Bachmann’s primitive faith puts her at odds with true blue Americanism. In order to become president of USA Inc., it is, of course, absolutely de rigueur to profess a belief in God, but everybody knows you’re not really supposed to take it seriously. It’s strictly pro forma, like pretending to be happily married or liking sports. It’s just one of those things. The business community in general, and Wall Street in particular, doesn’t really want a fire and brimstone fundamentalist Christian in the Oval Office. Heavens no! A president waving a Bible around and screeching about the end times would scare investors and create uncertainty, to say the least.

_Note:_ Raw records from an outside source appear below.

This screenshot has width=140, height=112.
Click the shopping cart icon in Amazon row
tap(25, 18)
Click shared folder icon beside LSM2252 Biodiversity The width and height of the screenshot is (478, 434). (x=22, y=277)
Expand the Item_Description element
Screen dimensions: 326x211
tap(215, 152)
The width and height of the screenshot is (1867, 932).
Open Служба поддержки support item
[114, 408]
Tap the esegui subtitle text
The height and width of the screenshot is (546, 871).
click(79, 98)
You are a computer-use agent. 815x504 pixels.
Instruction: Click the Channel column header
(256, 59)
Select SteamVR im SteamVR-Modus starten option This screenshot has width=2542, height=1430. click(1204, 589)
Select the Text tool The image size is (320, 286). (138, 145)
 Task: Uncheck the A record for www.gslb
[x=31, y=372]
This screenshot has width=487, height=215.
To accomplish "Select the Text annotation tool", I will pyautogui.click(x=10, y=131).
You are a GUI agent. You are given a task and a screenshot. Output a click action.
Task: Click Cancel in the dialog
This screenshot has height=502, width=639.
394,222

Mitt Romney will be acceptable to them only because his pro-business credentials outweigh his lukewarm Mormonism, which he politely keeps in the closet.

God is an accessory, like nice hair and a cell phone. It’s part of the required paraphernalia of an American political life. The peculiar demands of our demented, pop-culture democracy force you to toss some Jesus confetti around to pacify certain parts of the electorate once in a while, but that’s all. Don’t get crazy with it. The business of America is business, not saving souls. If Christ needs oil to fuel his chariot for the Second Coming, Exxon is interested, if not, not. In the meantime, keep the Rapture to yourself.

Bachmann, like most religious people, is a hypocrite. But of course she’s willing to shelve God’s commandments in favor of the temporal needs of Goldman Sachs and Raytheon, of Northrop-Grumman and ExxonMobil, if doing so will advance her career. And when the contradictions between her faith and her and ambition become too glaring, she does what most pious people do: she molds and manipulates the substance of her religion like a lump of Play-Doh until, as if by divine miracle, it perfectly conforms to her material self-interest.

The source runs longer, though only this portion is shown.